Je reste une vilaine idéaliste même si j’aimerais ne jamais être née de la dernière pluie. Je fais de mon mieux pour être la plus authentique possible dans mon métier mais j’ai la sale impression qu’on m’en empêche. Mon dernier client était obsédé par le SEO, il ne se rendait pas compte que la qualité d’un texte a aussi son importance dans son référencement. Je refuse d’alourdir une rédaction de mots-clés répétés indéfiniment si ça en corrompt le sens. J’ai développé une déformation professionnelle, celle de repérer les textes les plus abusifs, ils prennent les lecteur·ice·s pour des imbéciles. J’ai beau n’avoir aucun esprit commercial, il me semble que ce n’est pas de cette façon que l’on vend un produit.

Je suis rédactrice web parce que j’aime écrire, et pas seulement sur mon blog à raconter tout et n’importe quoi. J’aime aussi parfois écrire sous la contrainte. Tout au long de ma scolarité, mes profs m’ont reproché mon manque de rigueur, à raison. J’ai toujours eu des difficultés à rester concentrée et il me fallait vite en finir. Ne pas lire les consignes en entier ? Les comprendre de travers ? Ma malédiction. Je l’ai combattue cependant. Par contrainte, j’entends sujet. J’attendais toujours avec excitation les sujets de dissertation en philosophie, français ou histoire-géo, la déception arrivait seulement quand je n’étais pas inspirée et quand je n’avais pas suffisamment révisé pour étaler mes connaissances (autre malédiction : la flemme de faire mes devoirs). Je n’ai quasiment jamais été bien notée mais ça ne m’a pas empêchée d’aimer ça. Je n’ai aucune explication.

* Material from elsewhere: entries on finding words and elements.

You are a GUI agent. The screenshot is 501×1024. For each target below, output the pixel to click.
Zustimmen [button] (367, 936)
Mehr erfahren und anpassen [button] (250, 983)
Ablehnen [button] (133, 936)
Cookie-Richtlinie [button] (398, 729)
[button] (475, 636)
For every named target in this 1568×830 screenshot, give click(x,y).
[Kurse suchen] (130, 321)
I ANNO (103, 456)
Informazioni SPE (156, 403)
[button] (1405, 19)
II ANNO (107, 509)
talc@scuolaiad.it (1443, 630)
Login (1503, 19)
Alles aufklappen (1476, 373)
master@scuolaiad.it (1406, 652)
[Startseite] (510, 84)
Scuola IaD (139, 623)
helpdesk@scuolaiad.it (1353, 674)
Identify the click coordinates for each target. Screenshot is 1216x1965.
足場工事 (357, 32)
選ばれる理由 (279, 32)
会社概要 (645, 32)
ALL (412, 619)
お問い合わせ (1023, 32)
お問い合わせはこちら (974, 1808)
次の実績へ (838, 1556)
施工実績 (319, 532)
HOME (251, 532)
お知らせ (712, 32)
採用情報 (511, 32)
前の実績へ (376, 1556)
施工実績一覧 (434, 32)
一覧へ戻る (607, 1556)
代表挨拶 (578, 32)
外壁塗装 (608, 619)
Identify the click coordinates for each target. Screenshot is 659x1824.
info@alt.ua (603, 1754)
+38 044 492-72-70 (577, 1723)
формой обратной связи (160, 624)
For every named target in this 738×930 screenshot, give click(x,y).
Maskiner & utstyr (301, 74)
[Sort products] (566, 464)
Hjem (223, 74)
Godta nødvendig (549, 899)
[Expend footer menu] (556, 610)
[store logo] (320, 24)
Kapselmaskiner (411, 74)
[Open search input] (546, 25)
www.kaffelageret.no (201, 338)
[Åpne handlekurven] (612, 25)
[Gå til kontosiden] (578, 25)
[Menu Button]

La rédaction web, c’est un peu la même chose. J’attends les commandes avec impatience et j’essaie de traiter ce qui m’intéresse le plus. J’ai toujours autant de mal à rester concentrée mais je prends du plaisir à construire.

Toutefois il est hors de question que je sois maltraitée et il existe bien des manières de l’être dans le monde du travail. Ce n’est pas au client de m’apprendre mon métier et je n’écrirai pas n’importe quoi, n’importe comment. J’ai une réputation à tisser.

En-tête : La Pointe du Payré, Jard-sur-Mer (Vendée). Je pourrais ne poster que des photos de l’océan, vous savez.